Tuesday, June 28, 2011

Why Quilting Improves your Health in ways even Exercise can't Manage

Would you believe that quilting is good for your health?  Or maybe you thought so, but never had the proof.  Ann-Marie Waddell who is an avid quilter and a customer read the article below (from Mail Online from the UK published June 13, 2011) and wanted to share with all fellow quilters.  Thank you very much Ann-Marie for sharing!

"As devotees of a quiet and contemplative pastime, they would be the last to make a fuss about it.  But quilters, it seems, have every right to celebrate their craft after researchers found that it is 'uniquely' good for you.  

A study found quilting improved well-being in ways that physical and outdoor activities could not, and offered a creativity that had been 'stifled' in the modern world.

The University of Glasgow team concluded that all hobbies - 'from reading to train spotting' - should be looked at for their mental and physical benefits.

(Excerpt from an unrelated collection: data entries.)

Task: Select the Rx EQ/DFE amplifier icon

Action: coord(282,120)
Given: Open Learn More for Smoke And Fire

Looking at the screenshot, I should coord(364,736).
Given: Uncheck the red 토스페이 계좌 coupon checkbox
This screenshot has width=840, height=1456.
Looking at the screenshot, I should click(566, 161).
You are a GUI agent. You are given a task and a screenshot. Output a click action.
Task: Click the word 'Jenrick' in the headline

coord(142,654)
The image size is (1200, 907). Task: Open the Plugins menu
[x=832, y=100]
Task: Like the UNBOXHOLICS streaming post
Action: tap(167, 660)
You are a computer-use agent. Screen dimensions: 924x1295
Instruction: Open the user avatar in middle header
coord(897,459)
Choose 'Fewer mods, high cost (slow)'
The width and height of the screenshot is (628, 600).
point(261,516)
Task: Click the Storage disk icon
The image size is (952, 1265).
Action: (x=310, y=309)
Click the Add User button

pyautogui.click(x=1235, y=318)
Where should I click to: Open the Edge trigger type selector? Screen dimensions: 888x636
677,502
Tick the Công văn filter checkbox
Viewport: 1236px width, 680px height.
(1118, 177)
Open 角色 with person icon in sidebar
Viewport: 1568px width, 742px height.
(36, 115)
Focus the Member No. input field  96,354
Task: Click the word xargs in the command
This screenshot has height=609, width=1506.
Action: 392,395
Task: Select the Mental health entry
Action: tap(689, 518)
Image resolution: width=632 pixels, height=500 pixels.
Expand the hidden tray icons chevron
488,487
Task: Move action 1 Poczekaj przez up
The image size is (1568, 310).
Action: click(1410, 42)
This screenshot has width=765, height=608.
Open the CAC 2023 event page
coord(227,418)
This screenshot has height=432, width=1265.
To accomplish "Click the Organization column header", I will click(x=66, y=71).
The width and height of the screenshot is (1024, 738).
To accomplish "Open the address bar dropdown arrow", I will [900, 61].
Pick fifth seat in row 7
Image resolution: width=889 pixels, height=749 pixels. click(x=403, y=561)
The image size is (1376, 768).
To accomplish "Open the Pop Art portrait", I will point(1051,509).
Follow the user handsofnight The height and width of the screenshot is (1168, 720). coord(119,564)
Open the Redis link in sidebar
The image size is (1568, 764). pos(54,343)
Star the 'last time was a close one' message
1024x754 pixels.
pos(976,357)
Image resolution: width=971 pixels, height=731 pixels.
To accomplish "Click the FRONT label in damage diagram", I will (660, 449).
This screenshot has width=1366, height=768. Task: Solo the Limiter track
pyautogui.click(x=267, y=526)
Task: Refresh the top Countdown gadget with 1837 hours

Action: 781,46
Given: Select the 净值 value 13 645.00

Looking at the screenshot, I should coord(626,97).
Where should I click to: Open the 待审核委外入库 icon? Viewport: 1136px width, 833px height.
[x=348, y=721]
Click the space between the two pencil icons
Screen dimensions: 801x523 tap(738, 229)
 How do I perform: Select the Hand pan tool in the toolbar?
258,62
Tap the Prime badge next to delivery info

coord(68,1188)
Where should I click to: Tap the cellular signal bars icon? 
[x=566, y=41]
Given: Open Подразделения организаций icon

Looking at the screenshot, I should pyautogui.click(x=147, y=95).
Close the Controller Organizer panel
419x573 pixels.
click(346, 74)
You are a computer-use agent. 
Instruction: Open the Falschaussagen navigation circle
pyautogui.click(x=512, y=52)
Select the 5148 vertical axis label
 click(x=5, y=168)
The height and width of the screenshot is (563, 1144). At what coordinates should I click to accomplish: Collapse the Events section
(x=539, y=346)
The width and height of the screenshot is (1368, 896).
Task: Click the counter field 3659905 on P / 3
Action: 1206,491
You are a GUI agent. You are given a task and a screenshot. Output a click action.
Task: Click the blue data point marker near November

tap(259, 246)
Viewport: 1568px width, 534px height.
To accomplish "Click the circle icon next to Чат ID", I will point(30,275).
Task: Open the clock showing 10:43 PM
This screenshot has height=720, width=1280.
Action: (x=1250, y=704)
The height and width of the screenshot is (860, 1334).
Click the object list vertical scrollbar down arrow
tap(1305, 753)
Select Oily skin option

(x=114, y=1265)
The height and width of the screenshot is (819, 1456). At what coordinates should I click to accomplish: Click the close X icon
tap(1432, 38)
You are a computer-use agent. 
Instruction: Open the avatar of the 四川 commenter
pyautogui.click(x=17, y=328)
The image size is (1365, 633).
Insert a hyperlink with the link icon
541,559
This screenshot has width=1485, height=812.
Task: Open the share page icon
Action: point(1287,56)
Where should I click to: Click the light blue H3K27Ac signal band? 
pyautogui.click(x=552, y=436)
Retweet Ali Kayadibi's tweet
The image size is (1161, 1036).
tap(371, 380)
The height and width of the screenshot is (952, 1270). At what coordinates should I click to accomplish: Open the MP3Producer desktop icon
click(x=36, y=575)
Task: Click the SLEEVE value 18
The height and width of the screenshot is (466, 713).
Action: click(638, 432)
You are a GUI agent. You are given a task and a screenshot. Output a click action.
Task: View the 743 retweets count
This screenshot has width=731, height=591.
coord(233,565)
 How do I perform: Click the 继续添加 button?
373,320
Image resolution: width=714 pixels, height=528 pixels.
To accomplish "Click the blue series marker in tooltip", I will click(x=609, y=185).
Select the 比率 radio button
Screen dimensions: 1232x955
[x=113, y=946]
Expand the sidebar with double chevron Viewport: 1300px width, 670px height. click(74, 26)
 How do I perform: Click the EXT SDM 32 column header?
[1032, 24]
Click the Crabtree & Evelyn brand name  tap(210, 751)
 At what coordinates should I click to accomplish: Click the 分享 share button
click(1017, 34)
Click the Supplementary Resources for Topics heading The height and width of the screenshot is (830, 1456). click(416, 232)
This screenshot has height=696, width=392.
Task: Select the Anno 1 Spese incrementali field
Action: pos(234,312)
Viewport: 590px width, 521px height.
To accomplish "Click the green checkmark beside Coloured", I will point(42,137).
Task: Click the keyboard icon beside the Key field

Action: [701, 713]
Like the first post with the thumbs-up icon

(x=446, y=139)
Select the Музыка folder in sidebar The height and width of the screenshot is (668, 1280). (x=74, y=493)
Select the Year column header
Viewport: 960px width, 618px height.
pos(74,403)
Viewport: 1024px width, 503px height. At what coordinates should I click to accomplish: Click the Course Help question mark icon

They interviewed quilters and found the activity helped their cognitive, creative and emotional well-being, particularly among older people. 

The use of bright colours was 'uplifting', the activity distracted from the stress of work, and quilting offered challenges such as maths and geometry.  It also increased confidence and had an important social side.

Professor Jacqueline Atkinson, co-author of the study and a quilter herself for for five decades, said: 'Doing something that engages you and that you enjoy is key.  As adults, we don't often do enough that includes fun and play.  We put a lot into studying the use of green spaces and that's useful to individuals and communities.  But maybe we need to say there are other things too.'

Graduate student Emily Burt interviewed 29 members of the group and transcripts were analysed for the study, published in the Journal of Public Health last week.  It concluded that: 'Whether it is growing vegetables, kitting a jumper or discovering a new scientific formula creativity may be fundamental for well-being and has received little attention so far within public health. 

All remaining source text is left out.